Technique Beats Fear | The Great Acting Blog
Acting requires courage because it means dropping your guard and making yourself vulnerable, revealing aspects of your personality you may not want to reveal. You are offering something personal and it may be rejected or criticised. If it goes wrong, it does so publicly. Further, it takes courage to continually reach for the standard of work you would like, overcoming your doubts. This need for courage probably never goes away, not for anyone who cares about their work, for anyone who really digs deep and pushes themselves.
Some actors though, become gripped by fear, you can see it in their eyes. They panic when given a note, and in general their level of commitment to their work drops, they are no longer willing to give it their all. The fear damages their confidence,  they no longer believe in themselves, and their work suffers. They are simply no longer able to find the courage within themselves to overcome the barriers to doing good work.

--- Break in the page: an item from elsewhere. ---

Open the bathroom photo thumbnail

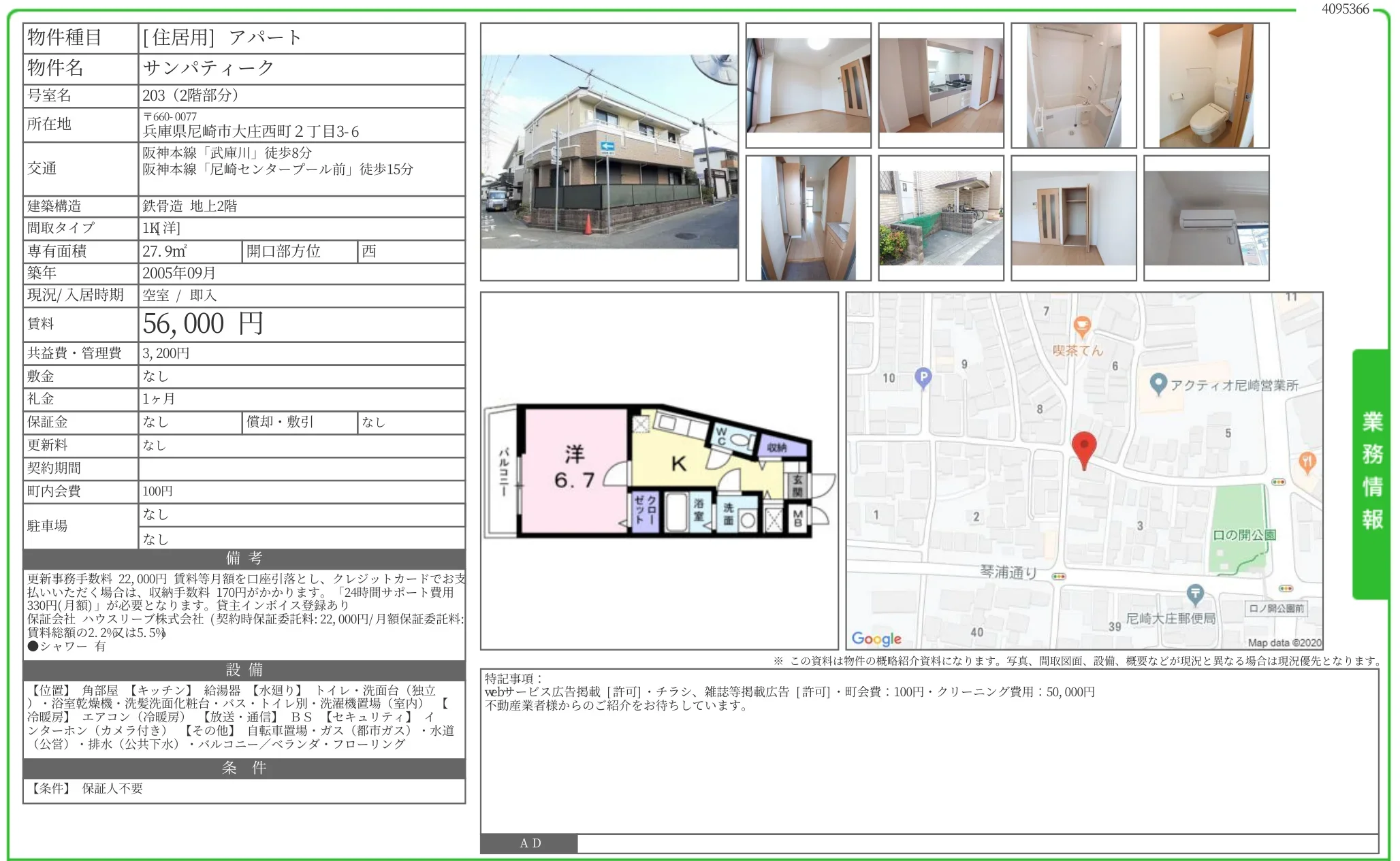pyautogui.click(x=1073, y=86)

 There can be all sorts of reasons for this shift in attitude. Perhaps other aspects of their lives come to dominate their thinking, such as a change or crisis in their personal lives. To act well requires a lot of headspace. At root however, the problem is to do with not having a caste iron technique of acting. This means that whether they can hit the required standard of work or not, is more stressful, because they don’t have that technique to help them overcome the obstacles. The fear must be avoided at all costs though, because it effectively ruins the actor as an artist, and might well spell the end of the road for him. And the only way to avoid the fear and continually face up to the demands of craft is by practicing and mastering a concrete technique of acting.